» Supplied information
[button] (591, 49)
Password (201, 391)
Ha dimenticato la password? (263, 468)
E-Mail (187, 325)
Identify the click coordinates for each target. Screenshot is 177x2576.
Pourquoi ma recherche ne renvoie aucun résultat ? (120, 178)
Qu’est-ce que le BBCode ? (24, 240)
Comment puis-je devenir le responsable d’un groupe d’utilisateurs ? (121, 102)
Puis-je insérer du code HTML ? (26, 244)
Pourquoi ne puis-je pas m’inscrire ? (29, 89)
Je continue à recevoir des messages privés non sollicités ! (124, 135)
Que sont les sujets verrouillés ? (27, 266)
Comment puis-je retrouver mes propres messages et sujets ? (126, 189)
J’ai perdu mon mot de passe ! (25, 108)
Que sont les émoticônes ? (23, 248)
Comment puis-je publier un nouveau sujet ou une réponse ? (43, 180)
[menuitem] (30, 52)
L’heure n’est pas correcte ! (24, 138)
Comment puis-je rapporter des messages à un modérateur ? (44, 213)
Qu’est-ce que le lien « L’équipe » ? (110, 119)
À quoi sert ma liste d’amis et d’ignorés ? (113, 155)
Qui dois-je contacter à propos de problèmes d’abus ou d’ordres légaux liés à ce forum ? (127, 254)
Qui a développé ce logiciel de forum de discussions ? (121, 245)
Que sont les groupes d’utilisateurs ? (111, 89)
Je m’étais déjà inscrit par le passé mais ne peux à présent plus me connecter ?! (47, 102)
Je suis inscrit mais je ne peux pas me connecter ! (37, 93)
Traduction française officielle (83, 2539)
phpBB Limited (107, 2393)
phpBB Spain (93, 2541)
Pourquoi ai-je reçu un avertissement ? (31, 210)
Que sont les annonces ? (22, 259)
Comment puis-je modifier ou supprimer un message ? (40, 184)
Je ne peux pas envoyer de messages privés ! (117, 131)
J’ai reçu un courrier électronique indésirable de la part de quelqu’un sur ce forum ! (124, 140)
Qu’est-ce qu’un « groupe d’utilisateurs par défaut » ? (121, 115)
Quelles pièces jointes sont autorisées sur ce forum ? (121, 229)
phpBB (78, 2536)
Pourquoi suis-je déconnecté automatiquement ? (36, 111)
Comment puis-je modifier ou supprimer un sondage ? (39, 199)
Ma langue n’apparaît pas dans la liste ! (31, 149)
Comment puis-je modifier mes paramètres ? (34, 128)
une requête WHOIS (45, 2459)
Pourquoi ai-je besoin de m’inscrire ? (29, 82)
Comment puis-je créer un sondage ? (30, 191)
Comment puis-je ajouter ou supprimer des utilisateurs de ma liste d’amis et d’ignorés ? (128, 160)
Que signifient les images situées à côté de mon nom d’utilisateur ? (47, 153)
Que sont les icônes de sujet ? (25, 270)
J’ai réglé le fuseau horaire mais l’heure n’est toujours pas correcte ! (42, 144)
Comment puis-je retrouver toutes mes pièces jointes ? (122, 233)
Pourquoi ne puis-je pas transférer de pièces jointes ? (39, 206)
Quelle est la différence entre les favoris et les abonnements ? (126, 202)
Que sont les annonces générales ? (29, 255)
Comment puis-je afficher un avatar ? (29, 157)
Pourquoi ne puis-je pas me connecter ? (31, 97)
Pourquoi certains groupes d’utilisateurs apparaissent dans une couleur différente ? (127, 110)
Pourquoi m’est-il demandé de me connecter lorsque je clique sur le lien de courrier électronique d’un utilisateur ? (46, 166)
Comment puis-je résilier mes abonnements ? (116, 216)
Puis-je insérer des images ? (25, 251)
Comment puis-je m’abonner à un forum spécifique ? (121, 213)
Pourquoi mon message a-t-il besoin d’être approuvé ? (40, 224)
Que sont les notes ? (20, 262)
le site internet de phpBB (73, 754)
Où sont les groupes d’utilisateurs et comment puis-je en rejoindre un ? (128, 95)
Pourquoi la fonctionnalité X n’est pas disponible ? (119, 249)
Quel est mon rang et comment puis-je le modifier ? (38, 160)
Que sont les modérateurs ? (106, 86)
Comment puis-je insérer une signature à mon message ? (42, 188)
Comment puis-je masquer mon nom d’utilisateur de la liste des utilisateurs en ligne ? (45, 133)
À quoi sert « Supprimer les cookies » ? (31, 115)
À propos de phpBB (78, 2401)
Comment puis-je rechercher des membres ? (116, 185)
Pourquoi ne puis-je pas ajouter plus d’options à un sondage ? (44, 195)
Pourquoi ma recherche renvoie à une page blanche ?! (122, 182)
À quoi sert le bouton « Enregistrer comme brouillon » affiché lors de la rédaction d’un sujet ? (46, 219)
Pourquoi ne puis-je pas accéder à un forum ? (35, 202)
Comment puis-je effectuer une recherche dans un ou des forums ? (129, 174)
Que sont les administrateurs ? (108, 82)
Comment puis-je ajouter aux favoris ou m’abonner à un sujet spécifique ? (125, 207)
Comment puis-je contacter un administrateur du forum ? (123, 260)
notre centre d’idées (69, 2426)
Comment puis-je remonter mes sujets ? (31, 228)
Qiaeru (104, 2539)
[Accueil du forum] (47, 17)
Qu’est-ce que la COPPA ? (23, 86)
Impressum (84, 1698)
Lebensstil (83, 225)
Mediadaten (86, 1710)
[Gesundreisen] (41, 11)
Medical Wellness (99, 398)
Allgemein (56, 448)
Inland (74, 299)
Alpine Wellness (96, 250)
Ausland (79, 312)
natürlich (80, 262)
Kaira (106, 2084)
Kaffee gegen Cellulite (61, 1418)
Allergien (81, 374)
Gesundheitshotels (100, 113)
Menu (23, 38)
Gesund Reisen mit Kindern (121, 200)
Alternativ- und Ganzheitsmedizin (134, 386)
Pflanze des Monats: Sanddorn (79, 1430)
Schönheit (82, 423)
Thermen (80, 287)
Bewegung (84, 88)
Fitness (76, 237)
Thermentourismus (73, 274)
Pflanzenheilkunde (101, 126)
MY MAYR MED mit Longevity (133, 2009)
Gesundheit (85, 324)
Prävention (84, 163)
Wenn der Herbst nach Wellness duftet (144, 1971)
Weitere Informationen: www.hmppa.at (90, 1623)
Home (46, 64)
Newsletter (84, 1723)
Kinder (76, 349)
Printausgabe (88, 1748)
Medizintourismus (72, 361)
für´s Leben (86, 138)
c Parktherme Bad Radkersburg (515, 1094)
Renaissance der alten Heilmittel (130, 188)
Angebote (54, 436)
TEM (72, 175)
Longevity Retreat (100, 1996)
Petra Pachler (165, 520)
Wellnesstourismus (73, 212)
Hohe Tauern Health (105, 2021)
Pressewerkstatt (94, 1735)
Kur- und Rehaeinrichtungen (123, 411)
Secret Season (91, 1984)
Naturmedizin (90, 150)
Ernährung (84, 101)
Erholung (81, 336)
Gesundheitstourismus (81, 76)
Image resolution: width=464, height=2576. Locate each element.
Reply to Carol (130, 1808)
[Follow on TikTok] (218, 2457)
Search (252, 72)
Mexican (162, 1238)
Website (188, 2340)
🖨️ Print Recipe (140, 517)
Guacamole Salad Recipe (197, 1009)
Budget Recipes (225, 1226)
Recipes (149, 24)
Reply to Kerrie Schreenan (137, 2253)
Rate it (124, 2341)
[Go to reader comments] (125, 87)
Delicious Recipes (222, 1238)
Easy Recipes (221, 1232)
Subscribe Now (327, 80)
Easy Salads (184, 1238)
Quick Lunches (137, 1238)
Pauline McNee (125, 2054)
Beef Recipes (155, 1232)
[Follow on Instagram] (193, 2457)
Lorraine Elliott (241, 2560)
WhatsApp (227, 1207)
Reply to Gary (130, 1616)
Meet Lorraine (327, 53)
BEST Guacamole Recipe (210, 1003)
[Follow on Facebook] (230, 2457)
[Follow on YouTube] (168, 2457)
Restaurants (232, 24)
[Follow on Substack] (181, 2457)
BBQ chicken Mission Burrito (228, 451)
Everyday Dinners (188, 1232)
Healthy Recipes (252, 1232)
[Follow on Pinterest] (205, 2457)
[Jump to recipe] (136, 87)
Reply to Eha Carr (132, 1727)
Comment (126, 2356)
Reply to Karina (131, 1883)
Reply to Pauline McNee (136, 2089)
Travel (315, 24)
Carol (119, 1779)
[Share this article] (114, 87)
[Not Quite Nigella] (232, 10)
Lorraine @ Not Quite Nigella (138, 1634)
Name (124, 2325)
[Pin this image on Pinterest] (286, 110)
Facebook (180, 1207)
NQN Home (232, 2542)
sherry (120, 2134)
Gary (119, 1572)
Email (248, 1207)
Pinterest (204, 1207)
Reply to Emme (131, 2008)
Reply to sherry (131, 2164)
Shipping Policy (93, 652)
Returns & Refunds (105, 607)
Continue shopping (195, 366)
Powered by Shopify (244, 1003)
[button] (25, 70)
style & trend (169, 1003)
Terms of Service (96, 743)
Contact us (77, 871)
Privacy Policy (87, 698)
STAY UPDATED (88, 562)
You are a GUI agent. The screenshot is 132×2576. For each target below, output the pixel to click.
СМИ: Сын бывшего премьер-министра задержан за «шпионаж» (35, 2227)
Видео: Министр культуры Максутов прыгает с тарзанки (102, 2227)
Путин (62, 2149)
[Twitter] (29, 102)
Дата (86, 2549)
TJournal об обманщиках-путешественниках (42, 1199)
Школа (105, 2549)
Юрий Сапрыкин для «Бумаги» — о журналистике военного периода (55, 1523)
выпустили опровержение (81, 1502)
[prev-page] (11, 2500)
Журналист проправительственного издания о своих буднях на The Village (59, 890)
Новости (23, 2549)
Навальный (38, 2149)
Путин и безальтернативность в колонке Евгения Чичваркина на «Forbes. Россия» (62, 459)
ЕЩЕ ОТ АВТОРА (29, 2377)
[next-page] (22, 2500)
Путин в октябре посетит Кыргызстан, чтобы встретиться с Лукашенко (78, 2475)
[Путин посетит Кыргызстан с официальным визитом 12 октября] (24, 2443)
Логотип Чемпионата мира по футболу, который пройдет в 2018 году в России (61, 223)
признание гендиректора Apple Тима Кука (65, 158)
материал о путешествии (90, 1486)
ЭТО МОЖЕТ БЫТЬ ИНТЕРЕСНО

» Exercise brief
Starting at the line above that contains "Alpine Wellness (96, 250)", repeat each line exactly up to and including the line that contains "Easy Recipes (221, 1232)", and stop there.

» Response area
Alpine Wellness (96, 250)
Ausland (79, 312)
natürlich (80, 262)
Kaira (106, 2084)
Kaffee gegen Cellulite (61, 1418)
Allergien (81, 374)
Gesundheitshotels (100, 113)
Menu (23, 38)
Gesund Reisen mit Kindern (121, 200)
Alternativ- und Ganzheitsmedizin (134, 386)
Pflanze des Monats: Sanddorn (79, 1430)
Schönheit (82, 423)
Thermen (80, 287)
Bewegung (84, 88)
Fitness (76, 237)
Thermentourismus (73, 274)
Pflanzenheilkunde (101, 126)
MY MAYR MED mit Longevity (133, 2009)
Gesundheit (85, 324)
Prävention (84, 163)
Wenn der Herbst nach Wellness duftet (144, 1971)
Weitere Informationen: www.hmppa.at (90, 1623)
Home (46, 64)
Newsletter (84, 1723)
Kinder (76, 349)
Printausgabe (88, 1748)
Medizintourismus (72, 361)
für´s Leben (86, 138)
c Parktherme Bad Radkersburg (515, 1094)
Renaissance der alten Heilmittel (130, 188)
Angebote (54, 436)
TEM (72, 175)
Longevity Retreat (100, 1996)
Petra Pachler (165, 520)
Wellnesstourismus (73, 212)
Hohe Tauern Health (105, 2021)
Pressewerkstatt (94, 1735)
Kur- und Rehaeinrichtungen (123, 411)
Secret Season (91, 1984)
Naturmedizin (90, 150)
Ernährung (84, 101)
Erholung (81, 336)
Gesundheitstourismus (81, 76)
Image resolution: width=464, height=2576. Locate each element.
Reply to Carol (130, 1808)
[Follow on TikTok] (218, 2457)
Search (252, 72)
Mexican (162, 1238)
Website (188, 2340)
🖨️ Print Recipe (140, 517)
Guacamole Salad Recipe (197, 1009)
Budget Recipes (225, 1226)
Recipes (149, 24)
Reply to Kerrie Schreenan (137, 2253)
Rate it (124, 2341)
[Go to reader comments] (125, 87)
Delicious Recipes (222, 1238)
Easy Recipes (221, 1232)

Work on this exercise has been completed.